Do you know what puzzled me from a military point of view in this film and in the first one? The total absence of drones. I mean, they are a major part of the conflict in Ukraine NOW, let alone what they might become centuries from now. I guess the reason from a narrative point of view is to make the conflict between the protagonists and the antagonists more dramatic and personal, but it doesn't make much sense. I wish they had said something about it, like "Ah unfortunately the planet's radiation makes it impossible to use drones" but never mind!
In a dying world full of twenty billion people fighting over dwindling resources, heavy automation means fewer jobs available, means more people getting sick, starving, turning to crime in desperation, perhaps even revolting against and sabotaging the companies that eliminated their jobs in favor of automation.
Now along comes the RDA offering settlement on a new world, a steady income, the possibility of improving your lot in life, and the need for lots of settlers, growing with each sortie, to establish a beachhead on Pandora and begin to relieve the population stress on Earth. They don't want drones, they want jobs for as many people as they can get, with the caveat that they are as expendable as drones are to the company. I mean, in two decades, they didn't even increase the thickness of the cockpit plexiglass to prevent a Na'Vi arrow from going through it, which seems pretty basic.

+ + +

> [Assigned task 1]: In the comment on drones, what does the writer say went unchanged in two decades that would stop a Na'Vi arrow?
> [Assigned task 2]: Translate this sentence from the comment on drones into Spanish: "They don't want drones, they want jobs for as many people as they can get, with the caveat that they are as expendable as drones are to the company."

+ + +

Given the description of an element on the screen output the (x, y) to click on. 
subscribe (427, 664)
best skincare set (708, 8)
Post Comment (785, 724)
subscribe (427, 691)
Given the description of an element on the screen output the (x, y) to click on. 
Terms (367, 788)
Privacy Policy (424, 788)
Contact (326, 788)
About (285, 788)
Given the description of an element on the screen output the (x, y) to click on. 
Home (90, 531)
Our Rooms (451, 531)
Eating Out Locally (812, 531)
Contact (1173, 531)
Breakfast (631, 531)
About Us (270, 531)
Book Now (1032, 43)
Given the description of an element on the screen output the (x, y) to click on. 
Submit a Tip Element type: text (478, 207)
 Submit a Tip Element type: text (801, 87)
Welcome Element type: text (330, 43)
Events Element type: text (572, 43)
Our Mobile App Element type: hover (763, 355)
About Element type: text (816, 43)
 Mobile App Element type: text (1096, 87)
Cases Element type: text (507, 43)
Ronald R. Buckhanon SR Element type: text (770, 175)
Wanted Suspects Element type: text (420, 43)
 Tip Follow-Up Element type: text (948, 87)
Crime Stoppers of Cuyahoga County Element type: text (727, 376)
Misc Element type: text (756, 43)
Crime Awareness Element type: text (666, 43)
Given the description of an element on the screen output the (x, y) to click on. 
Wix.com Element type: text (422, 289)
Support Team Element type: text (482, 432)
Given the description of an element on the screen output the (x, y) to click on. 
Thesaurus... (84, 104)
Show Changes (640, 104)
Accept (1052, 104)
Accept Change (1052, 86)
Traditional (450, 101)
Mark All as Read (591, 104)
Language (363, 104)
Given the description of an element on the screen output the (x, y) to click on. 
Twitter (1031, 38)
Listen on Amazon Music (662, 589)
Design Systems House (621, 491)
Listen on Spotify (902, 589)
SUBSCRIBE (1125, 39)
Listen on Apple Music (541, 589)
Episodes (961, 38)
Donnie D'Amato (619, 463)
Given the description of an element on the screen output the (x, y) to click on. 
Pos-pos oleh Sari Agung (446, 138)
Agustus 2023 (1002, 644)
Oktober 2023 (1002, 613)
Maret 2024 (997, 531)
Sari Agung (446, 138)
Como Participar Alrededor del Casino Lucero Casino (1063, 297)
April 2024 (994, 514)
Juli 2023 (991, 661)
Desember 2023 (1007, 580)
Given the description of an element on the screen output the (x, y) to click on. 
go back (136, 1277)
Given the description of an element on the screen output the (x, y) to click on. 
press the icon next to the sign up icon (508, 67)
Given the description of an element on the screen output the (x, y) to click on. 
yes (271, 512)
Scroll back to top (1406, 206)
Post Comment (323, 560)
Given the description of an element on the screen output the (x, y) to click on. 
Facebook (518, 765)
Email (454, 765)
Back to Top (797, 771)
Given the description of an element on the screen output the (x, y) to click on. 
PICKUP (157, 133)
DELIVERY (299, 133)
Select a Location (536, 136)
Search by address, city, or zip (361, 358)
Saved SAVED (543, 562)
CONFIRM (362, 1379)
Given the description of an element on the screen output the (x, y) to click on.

+ + +

> [Written reply 1]: The thickness of the cockpit plexiglass.

> [Written reply 2]: No quieren drones, quieren empleos para tanta gente como puedan conseguir, con la salvedad de que son tan prescindibles como lo son los drones para la compañía.